Why #HasJustineLandedYet Felt Great
“Going to Africa. Hope I don’t get AIDS. Just kidding. I’m white!” And just like that one woman’s callousness and casual racism became the Internet’s evening entertainment.
Public relations professional Justine Sacco probably didn’t think much of the tweet as she sent it from London’s Heathrow Airport shortly before boarding a 9-hour flight to South Africa. But as the director of communications for a billion-dollar media company, one Sacco listed in her Twitter bio, she probably should have. It’s pretty indefensible.
Like many people watching the spectacle unfold online, I was disgusted and angry at first. Then I imagined Sacco’s phone coming out of airplane mode and giggled my a** off.
The tweet set off a firestorm. According to Twitter analytic tool Topsy, Justine Sacco’s now deleted account garnered more than 45,000 tweets in the past 24 hours. Twitter user @shortstack81wondered#HasJustineLandedYet just 30 minutes into her flight. In the time it took to fly from London to South Africa, the hashtag was nearly 56,000 tweets strong and Sacco’s employer had scrubbed their site clean of any trace she’d ever been on payroll.
As with #PaulasBestDishes, #RacismEndedWhen and #USATodayBreakingNews, Black Twitter had struck a resounding blow with usual biting humor.
“Sometimes you land with more baggage than you took off with,” mused @monteiro. @twice_sifted tweeted, “If she is traveling with the company credit card, that first attempt at swiping is going to be a rude awakening.” It was all brilliantly capped with the purchase of JustineSacco.com, which was redirected to Aid for Africa’s donation page. Not everyone was amused.

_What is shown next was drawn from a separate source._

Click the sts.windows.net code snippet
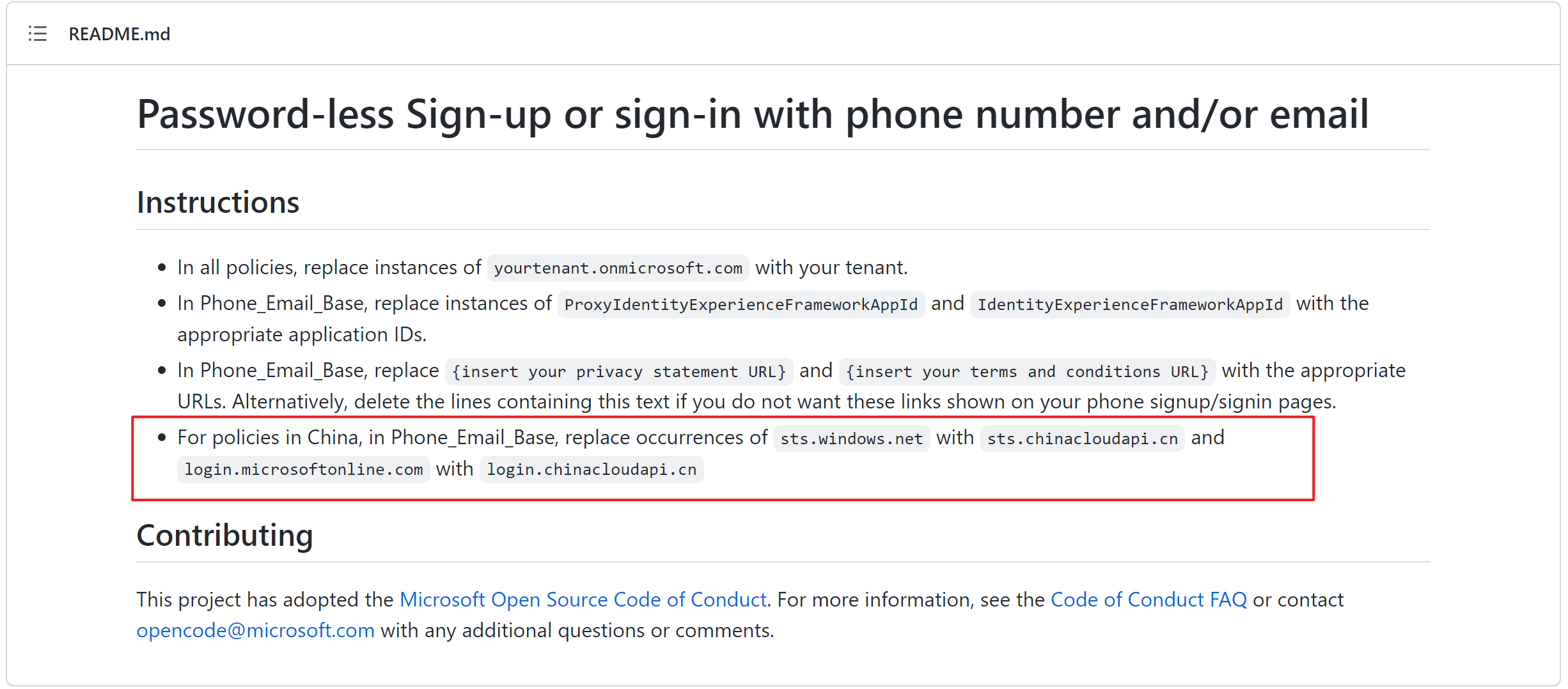 pyautogui.click(x=851, y=438)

“It was hard to ignore a disturbing feeling in the mob’s response, and something creepy in the trial by social media that was going on in her absence,” wrote Chris Taylor, Mashable’s deputy editor. “There’s a fine line between slamming Sacco for her blatant what-guys-I-was-just-kidding buffoonery, and taking an unconscionable delight in the misfortune of others while playing Big Brother on their lives.”
Unconscionable? Misfortune?
It has been estimated that more than 75 million people worldwide have contracted HIV/AIDS since the illness was first identified, and over 36 million have died from an HIV-related cause. And it’s a sad truth that many of the dead were poor people of color on the continent of Africa.
In fact, 75 percent of the HIV/AIDS-related deaths in 2012 were of people living in Sub-Saharan Africa. That Sacco’s career in PR was likely ended with the same ease she could work this tragedy into a “joke” is more than schadenfreude, as Taylor suggests.
Waiting for Justine Sacco’s flight to land was like watching Wile E. Coyote chase The Road Runner off a cliff only to realize too late that that he’d run out of ground. Seeing her delete the tweet then her entire Twitter account was like watching gravity work. It felt something like justice.
Now, of course, flooding Sacco’s Twitter mentions didn’t end racism, xenophobia and general nastiness. But what it did do — more than likely — was end her career in corporate communications and that means something in a society where people of color put up with racism on a scale from micro-aggression to full-out slur everyday.
Hopefully, Sacco’s shaming will serve as an example to other casual racists that people of color are tired of being the butt of their “jokes,” that there are limitations to privilege, words matter and that those of us with good sense are willing to teach them those lesson one Sacco, USA Today and Paula Deen at a time.